Your assignment:
Reproduce every entry exactly.

Task inputs:
- - - - - - -

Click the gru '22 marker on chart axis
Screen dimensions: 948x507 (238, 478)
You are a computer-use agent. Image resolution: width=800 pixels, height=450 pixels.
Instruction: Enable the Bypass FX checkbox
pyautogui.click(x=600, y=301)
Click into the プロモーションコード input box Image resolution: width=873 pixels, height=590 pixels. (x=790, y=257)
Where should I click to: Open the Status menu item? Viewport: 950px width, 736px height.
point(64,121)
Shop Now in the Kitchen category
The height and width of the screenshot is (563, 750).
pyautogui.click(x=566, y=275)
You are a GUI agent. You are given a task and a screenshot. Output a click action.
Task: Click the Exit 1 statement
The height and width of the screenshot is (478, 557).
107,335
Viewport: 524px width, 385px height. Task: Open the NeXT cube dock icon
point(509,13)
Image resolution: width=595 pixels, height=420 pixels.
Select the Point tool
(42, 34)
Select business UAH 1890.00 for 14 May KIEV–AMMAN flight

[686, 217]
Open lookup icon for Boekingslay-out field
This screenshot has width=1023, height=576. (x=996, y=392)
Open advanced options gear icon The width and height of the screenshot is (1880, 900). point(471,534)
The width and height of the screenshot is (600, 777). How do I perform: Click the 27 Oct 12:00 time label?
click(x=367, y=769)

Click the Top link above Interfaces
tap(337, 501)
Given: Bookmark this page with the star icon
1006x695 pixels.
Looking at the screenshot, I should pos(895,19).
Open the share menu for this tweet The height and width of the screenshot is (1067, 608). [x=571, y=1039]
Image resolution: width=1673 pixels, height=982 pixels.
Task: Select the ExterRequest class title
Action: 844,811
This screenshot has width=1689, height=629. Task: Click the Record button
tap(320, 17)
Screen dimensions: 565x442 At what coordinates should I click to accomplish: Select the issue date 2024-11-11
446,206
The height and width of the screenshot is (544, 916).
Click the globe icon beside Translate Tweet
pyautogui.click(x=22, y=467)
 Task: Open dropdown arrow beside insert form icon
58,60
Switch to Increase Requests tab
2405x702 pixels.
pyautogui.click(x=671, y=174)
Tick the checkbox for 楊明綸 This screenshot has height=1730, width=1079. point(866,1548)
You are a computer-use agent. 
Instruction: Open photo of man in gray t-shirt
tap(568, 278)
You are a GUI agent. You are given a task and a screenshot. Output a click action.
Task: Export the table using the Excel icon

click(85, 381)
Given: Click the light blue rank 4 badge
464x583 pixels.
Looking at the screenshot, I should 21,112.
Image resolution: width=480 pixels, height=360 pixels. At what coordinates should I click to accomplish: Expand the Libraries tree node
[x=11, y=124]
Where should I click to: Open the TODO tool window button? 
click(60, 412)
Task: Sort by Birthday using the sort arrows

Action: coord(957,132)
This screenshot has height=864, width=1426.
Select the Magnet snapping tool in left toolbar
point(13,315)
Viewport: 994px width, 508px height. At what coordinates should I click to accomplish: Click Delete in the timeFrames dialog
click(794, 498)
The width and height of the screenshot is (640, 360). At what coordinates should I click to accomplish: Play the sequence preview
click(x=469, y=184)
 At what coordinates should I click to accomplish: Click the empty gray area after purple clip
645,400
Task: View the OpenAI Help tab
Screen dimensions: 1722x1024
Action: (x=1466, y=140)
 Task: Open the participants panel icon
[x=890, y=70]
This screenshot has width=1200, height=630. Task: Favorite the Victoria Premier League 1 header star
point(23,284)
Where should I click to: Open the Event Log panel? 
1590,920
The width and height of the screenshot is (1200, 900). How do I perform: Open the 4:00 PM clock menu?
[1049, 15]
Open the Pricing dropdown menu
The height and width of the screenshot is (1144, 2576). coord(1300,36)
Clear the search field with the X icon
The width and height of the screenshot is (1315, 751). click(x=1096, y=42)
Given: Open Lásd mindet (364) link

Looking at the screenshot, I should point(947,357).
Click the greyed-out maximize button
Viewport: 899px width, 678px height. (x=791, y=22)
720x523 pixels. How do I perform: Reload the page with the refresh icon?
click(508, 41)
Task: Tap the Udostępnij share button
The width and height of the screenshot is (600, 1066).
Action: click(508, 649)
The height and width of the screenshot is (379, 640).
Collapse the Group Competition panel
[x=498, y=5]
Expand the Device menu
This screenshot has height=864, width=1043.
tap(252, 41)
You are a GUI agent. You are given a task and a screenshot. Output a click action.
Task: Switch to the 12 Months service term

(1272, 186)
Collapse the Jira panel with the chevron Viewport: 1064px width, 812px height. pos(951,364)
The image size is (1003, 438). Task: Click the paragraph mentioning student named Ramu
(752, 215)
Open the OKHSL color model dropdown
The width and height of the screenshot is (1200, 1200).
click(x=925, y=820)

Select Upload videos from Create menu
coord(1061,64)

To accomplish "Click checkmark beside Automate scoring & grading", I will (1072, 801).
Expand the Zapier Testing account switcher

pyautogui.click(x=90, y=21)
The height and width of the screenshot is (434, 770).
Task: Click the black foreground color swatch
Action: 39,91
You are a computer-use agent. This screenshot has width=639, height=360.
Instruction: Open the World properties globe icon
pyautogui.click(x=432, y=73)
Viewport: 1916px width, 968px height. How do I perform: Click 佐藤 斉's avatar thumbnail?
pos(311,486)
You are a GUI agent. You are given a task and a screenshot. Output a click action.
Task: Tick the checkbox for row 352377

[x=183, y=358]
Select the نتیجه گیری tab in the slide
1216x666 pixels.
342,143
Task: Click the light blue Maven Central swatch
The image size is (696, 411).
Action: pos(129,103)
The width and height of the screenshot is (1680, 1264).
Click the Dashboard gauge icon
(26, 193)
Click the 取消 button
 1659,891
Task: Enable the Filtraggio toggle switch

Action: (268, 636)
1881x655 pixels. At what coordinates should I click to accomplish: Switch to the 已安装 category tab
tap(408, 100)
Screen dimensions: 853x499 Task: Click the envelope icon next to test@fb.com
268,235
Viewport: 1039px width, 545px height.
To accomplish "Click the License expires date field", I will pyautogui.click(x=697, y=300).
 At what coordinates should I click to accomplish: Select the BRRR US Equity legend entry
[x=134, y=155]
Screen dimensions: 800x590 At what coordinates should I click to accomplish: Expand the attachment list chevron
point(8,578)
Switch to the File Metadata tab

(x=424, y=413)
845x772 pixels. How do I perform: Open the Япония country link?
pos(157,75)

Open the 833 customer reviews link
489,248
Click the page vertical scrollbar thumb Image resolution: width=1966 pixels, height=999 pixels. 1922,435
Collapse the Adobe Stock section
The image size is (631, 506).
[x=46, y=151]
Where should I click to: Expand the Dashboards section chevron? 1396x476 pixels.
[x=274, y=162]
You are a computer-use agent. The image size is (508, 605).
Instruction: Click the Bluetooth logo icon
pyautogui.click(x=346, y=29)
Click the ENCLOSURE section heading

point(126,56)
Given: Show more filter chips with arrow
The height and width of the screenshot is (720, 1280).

- - - - - - -

Exercise answer:
Click the gru '22 marker on chart axis
Screen dimensions: 948x507 (238, 478)
You are a computer-use agent. Image resolution: width=800 pixels, height=450 pixels.
Instruction: Enable the Bypass FX checkbox
pyautogui.click(x=600, y=301)
Click into the プロモーションコード input box Image resolution: width=873 pixels, height=590 pixels. (x=790, y=257)
Where should I click to: Open the Status menu item? Viewport: 950px width, 736px height.
point(64,121)
Shop Now in the Kitchen category
The height and width of the screenshot is (563, 750).
pyautogui.click(x=566, y=275)
You are a GUI agent. You are given a task and a screenshot. Output a click action.
Task: Click the Exit 1 statement
The height and width of the screenshot is (478, 557).
107,335
Viewport: 524px width, 385px height. Task: Open the NeXT cube dock icon
point(509,13)
Image resolution: width=595 pixels, height=420 pixels.
Select the Point tool
(42, 34)
Select business UAH 1890.00 for 14 May KIEV–AMMAN flight

[686, 217]
Open lookup icon for Boekingslay-out field
This screenshot has width=1023, height=576. (x=996, y=392)
Open advanced options gear icon The width and height of the screenshot is (1880, 900). point(471,534)
The width and height of the screenshot is (600, 777). How do I perform: Click the 27 Oct 12:00 time label?
click(x=367, y=769)

Click the Top link above Interfaces
tap(337, 501)
Given: Bookmark this page with the star icon
1006x695 pixels.
Looking at the screenshot, I should pos(895,19).
Open the share menu for this tweet The height and width of the screenshot is (1067, 608). [x=571, y=1039]
Image resolution: width=1673 pixels, height=982 pixels.
Task: Select the ExterRequest class title
Action: 844,811
This screenshot has width=1689, height=629. Task: Click the Record button
tap(320, 17)
Screen dimensions: 565x442 At what coordinates should I click to accomplish: Select the issue date 2024-11-11
446,206
The height and width of the screenshot is (544, 916).
Click the globe icon beside Translate Tweet
pyautogui.click(x=22, y=467)
 Task: Open dropdown arrow beside insert form icon
58,60
Switch to Increase Requests tab
2405x702 pixels.
pyautogui.click(x=671, y=174)
Tick the checkbox for 楊明綸 This screenshot has height=1730, width=1079. point(866,1548)
You are a computer-use agent. 
Instruction: Open photo of man in gray t-shirt
tap(568, 278)
You are a GUI agent. You are given a task and a screenshot. Output a click action.
Task: Export the table using the Excel icon

click(85, 381)
Given: Click the light blue rank 4 badge
464x583 pixels.
Looking at the screenshot, I should 21,112.
Image resolution: width=480 pixels, height=360 pixels. At what coordinates should I click to accomplish: Expand the Libraries tree node
[x=11, y=124]
Where should I click to: Open the TODO tool window button? 
click(60, 412)
Task: Sort by Birthday using the sort arrows

Action: coord(957,132)
This screenshot has height=864, width=1426.
Select the Magnet snapping tool in left toolbar
point(13,315)
Viewport: 994px width, 508px height. At what coordinates should I click to accomplish: Click Delete in the timeFrames dialog
click(794, 498)
The width and height of the screenshot is (640, 360). At what coordinates should I click to accomplish: Play the sequence preview
click(x=469, y=184)
 At what coordinates should I click to accomplish: Click the empty gray area after purple clip
645,400
Task: View the OpenAI Help tab
Screen dimensions: 1722x1024
Action: (x=1466, y=140)
 Task: Open the participants panel icon
[x=890, y=70]
This screenshot has width=1200, height=630. Task: Favorite the Victoria Premier League 1 header star
point(23,284)
Where should I click to: Open the Event Log panel? 
1590,920
The width and height of the screenshot is (1200, 900). How do I perform: Open the 4:00 PM clock menu?
[1049, 15]
Open the Pricing dropdown menu
The height and width of the screenshot is (1144, 2576). coord(1300,36)
Clear the search field with the X icon
The width and height of the screenshot is (1315, 751). click(x=1096, y=42)
Given: Open Lásd mindet (364) link

Looking at the screenshot, I should point(947,357).
Click the greyed-out maximize button
Viewport: 899px width, 678px height. (x=791, y=22)
720x523 pixels. How do I perform: Reload the page with the refresh icon?
click(508, 41)
Task: Tap the Udostępnij share button
The width and height of the screenshot is (600, 1066).
Action: click(508, 649)
The height and width of the screenshot is (379, 640).
Collapse the Group Competition panel
[x=498, y=5]
Expand the Device menu
This screenshot has height=864, width=1043.
tap(252, 41)
You are a GUI agent. You are given a task and a screenshot. Output a click action.
Task: Switch to the 12 Months service term

(1272, 186)
Collapse the Jira panel with the chevron Viewport: 1064px width, 812px height. pos(951,364)
The image size is (1003, 438). Task: Click the paragraph mentioning student named Ramu
(752, 215)
Open the OKHSL color model dropdown
The width and height of the screenshot is (1200, 1200).
click(x=925, y=820)

Select Upload videos from Create menu
coord(1061,64)

To accomplish "Click checkmark beside Automate scoring & grading", I will (1072, 801).
Expand the Zapier Testing account switcher

pyautogui.click(x=90, y=21)
The height and width of the screenshot is (434, 770).
Task: Click the black foreground color swatch
Action: 39,91
You are a computer-use agent. This screenshot has width=639, height=360.
Instruction: Open the World properties globe icon
pyautogui.click(x=432, y=73)
Viewport: 1916px width, 968px height. How do I perform: Click 佐藤 斉's avatar thumbnail?
pos(311,486)
You are a GUI agent. You are given a task and a screenshot. Output a click action.
Task: Tick the checkbox for row 352377

[x=183, y=358]
Select the نتیجه گیری tab in the slide
1216x666 pixels.
342,143
Task: Click the light blue Maven Central swatch
The image size is (696, 411).
Action: pos(129,103)
The width and height of the screenshot is (1680, 1264).
Click the Dashboard gauge icon
(26, 193)
Click the 取消 button
 1659,891
Task: Enable the Filtraggio toggle switch

Action: (268, 636)
1881x655 pixels. At what coordinates should I click to accomplish: Switch to the 已安装 category tab
tap(408, 100)
Screen dimensions: 853x499 Task: Click the envelope icon next to test@fb.com
268,235
Viewport: 1039px width, 545px height.
To accomplish "Click the License expires date field", I will pyautogui.click(x=697, y=300).
 At what coordinates should I click to accomplish: Select the BRRR US Equity legend entry
[x=134, y=155]
Screen dimensions: 800x590 At what coordinates should I click to accomplish: Expand the attachment list chevron
point(8,578)
Switch to the File Metadata tab

(x=424, y=413)
845x772 pixels. How do I perform: Open the Япония country link?
pos(157,75)

Open the 833 customer reviews link
489,248
Click the page vertical scrollbar thumb Image resolution: width=1966 pixels, height=999 pixels. 1922,435
Collapse the Adobe Stock section
The image size is (631, 506).
[x=46, y=151]
Where should I click to: Expand the Dashboards section chevron? 1396x476 pixels.
[x=274, y=162]
You are a computer-use agent. The image size is (508, 605).
Instruction: Click the Bluetooth logo icon
pyautogui.click(x=346, y=29)
Click the ENCLOSURE section heading

point(126,56)
Given: Show more filter chips with arrow
The height and width of the screenshot is (720, 1280).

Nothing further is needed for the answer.